ワクチン開発については、完全にレースに参加できていないことが明確になっています。コロナウイルスを封じ込める可能性のある唯一の方法なので、このレースに日本企業が全く参加できていないことは、ワクチン開発のレベルが国際水準に達していないことを示しています。

3.感染予測と対策

感染予測と感染対策は表裏一体です。対策を講じた場合に、どの程度の効果が期待できるか予測できなければ、効果的な対策を選択することができません。Go To事業を行ったあとで、Go To事業で感染が拡大したというエビデンスはないというとんでもない答弁がありました。事業効果の経済効果は一般均衡モデルで、事業が原因の感染拡大は感染拡大モデルで予測可能なはずです。そして、政策を実施した後で、予測と、実績のギャップについて評価する必要があります。感染拡大モデルを使わない理由には次が考えられます。

  • 実用的な精度の予測可能な感染拡大モデルを作る技術がない。これには、モデル作成だけでなく、ビッグデータを収集する技術も含みます。

  • 予測モデルを使うと、Go To事業により、感染拡大が推定されるので、モデルを使うことを政治的に禁止している。これは、科学技術を無視した政治になります。Go To事業の影響がゼロというモデルは、作れないと思います。

現時点で公開されている実用的な感染拡大モデルは、Google予測モデルです。これに、代わるモデルは国内ではでていません。

Go To事業などの感染拡大については、マスコミは、12月8日の東京大学の発表を紹介していますが、東京大学の発表は、論文の査読を受けていない投稿前の情報です。

一方、スタンフォード大学のチームは、ネットワークモデルで経路別の感染拡大の寄与(リスク)を評価していて、その結果は、11月10日のネーチャーに掲載されています。
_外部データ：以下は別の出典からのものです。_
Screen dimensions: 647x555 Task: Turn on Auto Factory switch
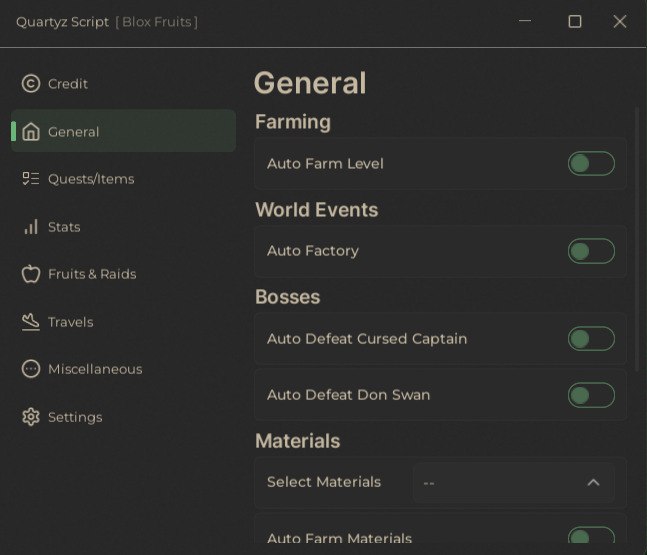[x=591, y=251]
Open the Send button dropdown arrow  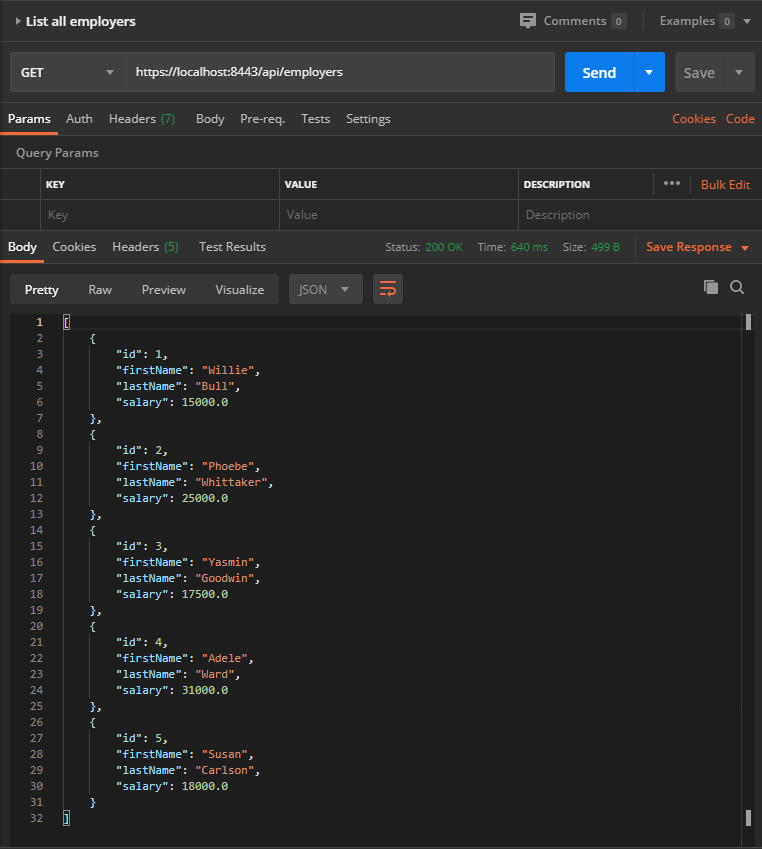[x=649, y=72]
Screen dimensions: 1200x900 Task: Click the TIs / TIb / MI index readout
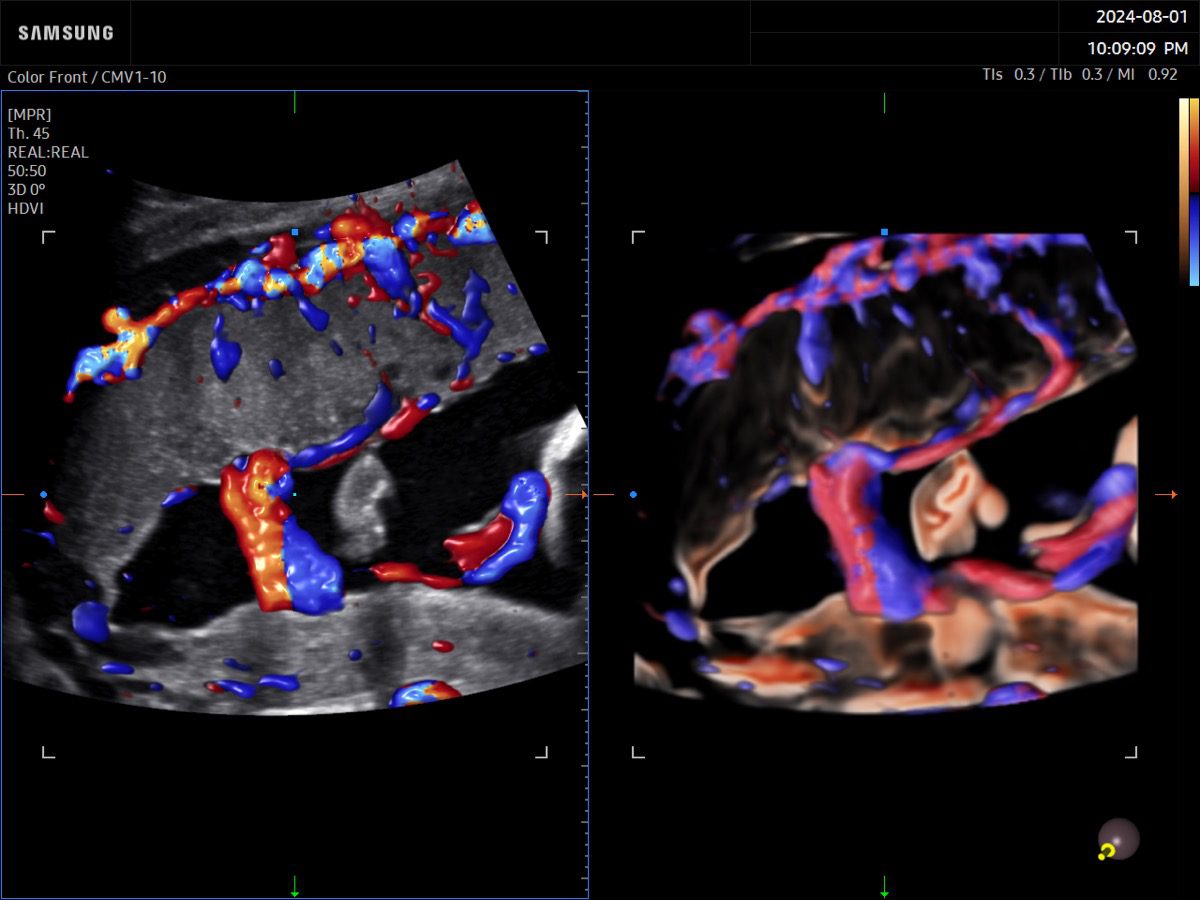pos(1080,74)
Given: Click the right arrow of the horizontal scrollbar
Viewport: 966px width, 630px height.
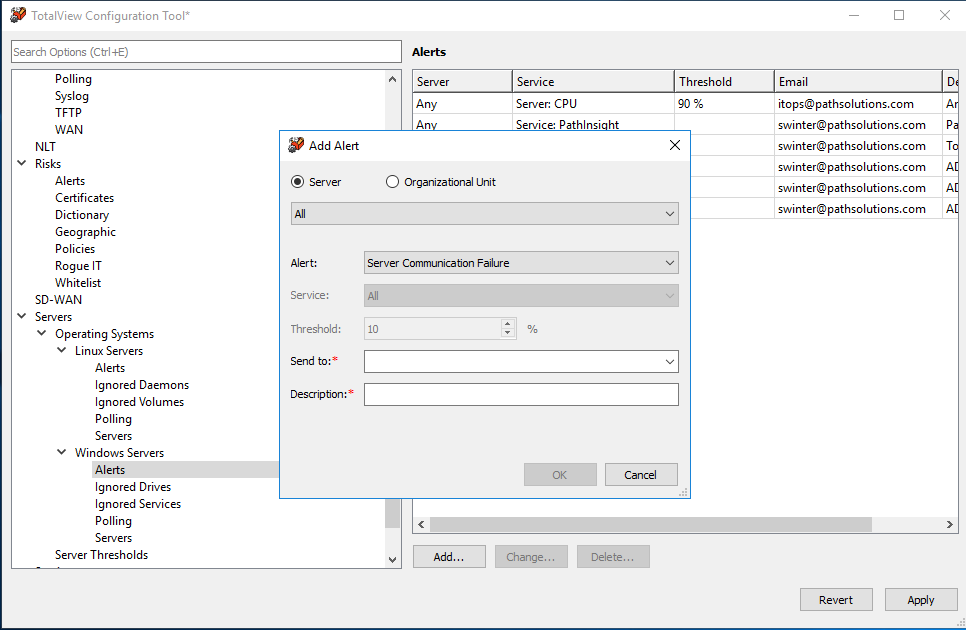Looking at the screenshot, I should click(949, 523).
スタンフォード大学の論文は、審査が終了して掲載されていること、モデルチューニングなので、RCT(ランダム化試験)を行わなくとも、ある程度は交絡条件を排除できること、モデルのソースコードはGit HUBで公開されていて、このコードを使えば、高校生でも、コロナの感染予測ができるようになっています。

一方の東京大学は、RCTになっていない単純比較の上、論文審査も終了していませんし、スタンフォード大学に1か月も遅れています。その原因には、データの入手が難しい点もあると思いますが、それを差し引いても、上記の1番目の感染予測作成モデルにおいて、日本が決定的に遅れているといえます。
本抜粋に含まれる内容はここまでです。